Let’s take a look at the query interface. ActiveRecord gives us access to all of the queries I need to write in Scala out of the box. Here’s the CompanyQuery file we had for our Company model:
/** src/main/scala/data/CompanyQuery.scala */
package data
import doobie.{Fragment, Query0, Update0}
import doobie.implicits._
object CompanyQuery {
def find(id: CompanyId): Query0[Company.Saved] =
(selectFragment ++ fr"WHERE id=$id")
.query[Company.Saved]
def findByUrl(url: NormalizedUrl): Query0[Company.Saved] =
(selectFragment ++ fr"WHERE url=$url limit 1")
.query[Company.Saved]
private def selectFragment: Fragment =
fr"SELECT id, name, url, reminder_cadence FROM companies "
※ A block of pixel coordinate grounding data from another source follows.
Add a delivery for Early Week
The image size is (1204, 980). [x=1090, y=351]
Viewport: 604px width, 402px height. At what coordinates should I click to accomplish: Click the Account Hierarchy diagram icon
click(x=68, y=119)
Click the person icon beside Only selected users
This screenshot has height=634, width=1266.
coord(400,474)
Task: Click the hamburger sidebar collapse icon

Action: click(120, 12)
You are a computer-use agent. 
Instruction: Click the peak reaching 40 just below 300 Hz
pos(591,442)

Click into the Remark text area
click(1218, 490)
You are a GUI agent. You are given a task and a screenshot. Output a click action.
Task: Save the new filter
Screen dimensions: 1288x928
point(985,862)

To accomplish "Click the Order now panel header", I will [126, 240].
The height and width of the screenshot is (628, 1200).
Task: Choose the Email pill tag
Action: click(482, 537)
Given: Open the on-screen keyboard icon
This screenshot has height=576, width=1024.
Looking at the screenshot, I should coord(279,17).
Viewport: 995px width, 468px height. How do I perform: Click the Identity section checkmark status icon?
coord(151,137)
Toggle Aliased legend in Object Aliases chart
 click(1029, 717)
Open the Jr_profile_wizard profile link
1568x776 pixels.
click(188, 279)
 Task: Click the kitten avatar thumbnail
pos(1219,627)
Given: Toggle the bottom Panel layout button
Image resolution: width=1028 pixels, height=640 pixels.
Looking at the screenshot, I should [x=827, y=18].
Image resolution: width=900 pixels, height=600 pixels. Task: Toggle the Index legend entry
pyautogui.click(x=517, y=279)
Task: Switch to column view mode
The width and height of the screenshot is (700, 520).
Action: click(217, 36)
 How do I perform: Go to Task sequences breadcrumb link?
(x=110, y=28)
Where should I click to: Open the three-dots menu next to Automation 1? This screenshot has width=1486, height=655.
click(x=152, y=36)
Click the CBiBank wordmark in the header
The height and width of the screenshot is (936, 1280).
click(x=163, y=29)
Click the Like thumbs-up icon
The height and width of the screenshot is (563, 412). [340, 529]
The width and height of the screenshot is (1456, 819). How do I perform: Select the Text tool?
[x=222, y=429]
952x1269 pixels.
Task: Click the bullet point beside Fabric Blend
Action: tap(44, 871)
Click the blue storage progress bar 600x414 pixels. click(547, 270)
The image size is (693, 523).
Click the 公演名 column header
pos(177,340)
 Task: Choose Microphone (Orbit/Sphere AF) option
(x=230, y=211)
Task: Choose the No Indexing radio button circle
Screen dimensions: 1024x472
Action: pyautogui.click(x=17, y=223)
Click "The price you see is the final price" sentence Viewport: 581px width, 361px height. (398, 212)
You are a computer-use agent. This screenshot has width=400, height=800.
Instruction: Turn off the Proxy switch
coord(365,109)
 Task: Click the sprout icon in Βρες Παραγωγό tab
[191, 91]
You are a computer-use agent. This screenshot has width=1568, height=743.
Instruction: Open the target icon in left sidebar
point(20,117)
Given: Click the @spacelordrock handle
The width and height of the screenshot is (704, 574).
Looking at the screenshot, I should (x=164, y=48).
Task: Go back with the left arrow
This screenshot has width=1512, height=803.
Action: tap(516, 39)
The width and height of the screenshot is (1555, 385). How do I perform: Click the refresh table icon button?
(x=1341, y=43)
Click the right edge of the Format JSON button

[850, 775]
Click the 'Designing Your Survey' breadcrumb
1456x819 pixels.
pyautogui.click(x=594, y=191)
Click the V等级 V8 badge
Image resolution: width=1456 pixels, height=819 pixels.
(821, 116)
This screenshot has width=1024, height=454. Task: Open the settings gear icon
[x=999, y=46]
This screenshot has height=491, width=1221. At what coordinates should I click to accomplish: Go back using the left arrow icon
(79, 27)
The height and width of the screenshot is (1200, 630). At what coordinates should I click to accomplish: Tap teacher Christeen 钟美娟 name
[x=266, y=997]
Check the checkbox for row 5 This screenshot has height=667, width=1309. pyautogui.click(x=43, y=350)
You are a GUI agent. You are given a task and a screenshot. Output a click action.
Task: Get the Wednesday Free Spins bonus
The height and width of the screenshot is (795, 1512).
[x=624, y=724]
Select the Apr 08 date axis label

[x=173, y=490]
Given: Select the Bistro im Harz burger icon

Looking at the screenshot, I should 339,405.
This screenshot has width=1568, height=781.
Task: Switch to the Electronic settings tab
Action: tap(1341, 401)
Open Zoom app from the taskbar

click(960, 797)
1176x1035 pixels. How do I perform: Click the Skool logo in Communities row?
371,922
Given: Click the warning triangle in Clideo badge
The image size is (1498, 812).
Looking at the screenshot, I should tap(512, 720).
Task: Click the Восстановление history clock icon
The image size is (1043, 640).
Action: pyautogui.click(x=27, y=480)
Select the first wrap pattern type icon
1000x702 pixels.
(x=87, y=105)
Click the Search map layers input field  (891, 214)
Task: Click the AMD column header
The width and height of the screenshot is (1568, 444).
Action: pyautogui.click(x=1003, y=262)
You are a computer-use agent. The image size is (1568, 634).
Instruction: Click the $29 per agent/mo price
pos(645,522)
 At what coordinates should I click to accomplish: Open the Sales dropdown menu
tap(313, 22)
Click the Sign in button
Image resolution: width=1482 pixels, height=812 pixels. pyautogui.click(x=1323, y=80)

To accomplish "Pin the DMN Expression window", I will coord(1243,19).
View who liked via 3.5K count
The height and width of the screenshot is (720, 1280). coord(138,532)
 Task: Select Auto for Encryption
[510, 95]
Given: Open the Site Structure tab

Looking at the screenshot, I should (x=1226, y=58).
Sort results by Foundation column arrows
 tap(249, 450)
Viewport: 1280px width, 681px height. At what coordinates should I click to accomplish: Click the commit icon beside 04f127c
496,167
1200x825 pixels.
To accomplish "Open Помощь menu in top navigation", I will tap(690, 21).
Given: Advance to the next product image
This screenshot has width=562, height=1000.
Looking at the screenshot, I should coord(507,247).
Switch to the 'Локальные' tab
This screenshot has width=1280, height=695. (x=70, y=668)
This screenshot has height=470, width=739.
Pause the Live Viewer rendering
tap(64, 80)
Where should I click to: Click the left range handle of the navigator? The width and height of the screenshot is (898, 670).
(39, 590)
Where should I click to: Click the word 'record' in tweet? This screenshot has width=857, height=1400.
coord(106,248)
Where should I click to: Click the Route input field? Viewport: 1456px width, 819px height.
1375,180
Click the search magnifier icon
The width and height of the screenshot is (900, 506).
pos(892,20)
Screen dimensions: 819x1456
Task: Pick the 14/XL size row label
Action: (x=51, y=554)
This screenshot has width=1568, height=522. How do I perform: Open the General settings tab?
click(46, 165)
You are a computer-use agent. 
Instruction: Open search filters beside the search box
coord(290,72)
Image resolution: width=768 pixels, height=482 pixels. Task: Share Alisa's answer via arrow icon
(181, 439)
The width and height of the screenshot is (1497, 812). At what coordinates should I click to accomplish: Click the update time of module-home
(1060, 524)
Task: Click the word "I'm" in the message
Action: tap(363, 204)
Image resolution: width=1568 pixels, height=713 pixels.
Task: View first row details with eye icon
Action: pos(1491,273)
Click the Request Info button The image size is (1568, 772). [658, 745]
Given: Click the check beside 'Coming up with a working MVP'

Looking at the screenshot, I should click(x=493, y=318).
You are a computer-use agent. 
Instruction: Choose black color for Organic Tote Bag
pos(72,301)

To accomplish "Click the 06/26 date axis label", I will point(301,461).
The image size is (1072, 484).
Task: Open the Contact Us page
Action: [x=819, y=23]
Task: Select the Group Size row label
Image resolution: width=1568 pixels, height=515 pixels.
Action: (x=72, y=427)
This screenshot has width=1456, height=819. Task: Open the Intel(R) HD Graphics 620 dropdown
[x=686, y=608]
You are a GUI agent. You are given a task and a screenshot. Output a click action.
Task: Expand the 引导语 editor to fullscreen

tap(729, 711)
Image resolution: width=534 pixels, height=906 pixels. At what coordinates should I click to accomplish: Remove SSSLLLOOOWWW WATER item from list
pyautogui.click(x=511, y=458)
def insert(company: Company.New): Update0 =
fr"""INSERT INTO companies (name, url, reminder_cadence) VALUES (
${company.name},
${company.url},
${company.reminderCadence}
)""".update
}
Once again, I’m writing SQL to interact with my database. How do we know that the query I’ve written will translate into the object I’m constructing? It turns out that it’s difficult to get the compiler to know for certain that the SQL you’ve written will match your schema and produce the results you’re expecting, so doobie decided not to bother. Instead, the library ships with a test helper that’s super easy to add to your test suite:
/** src/test/scala/data/CompanyQuerySpec.scala */
package data
import model.CompanyId
import org.scalatest.FunSuite
class CompanyQueryCheckSpec extends FunSuite {
test("find") {
check(CompanyQuery.find(CompanyId(1)))
}
test("findByUrl") {
check(CompanyQuery.findByUrl(NormalizedUrl("https://example.com")))
}
test("insert") {
check(
CompanyQuery.insert(
Company.New(
name = "test",
url = Some(NormalizedUrl("https://example.com")),
reminderCadence = ReminderCadence.Week
)
)
)
}
}
These are awesome. The tests make sure that:
- The SQL we’re trying to run is considered valid by the database.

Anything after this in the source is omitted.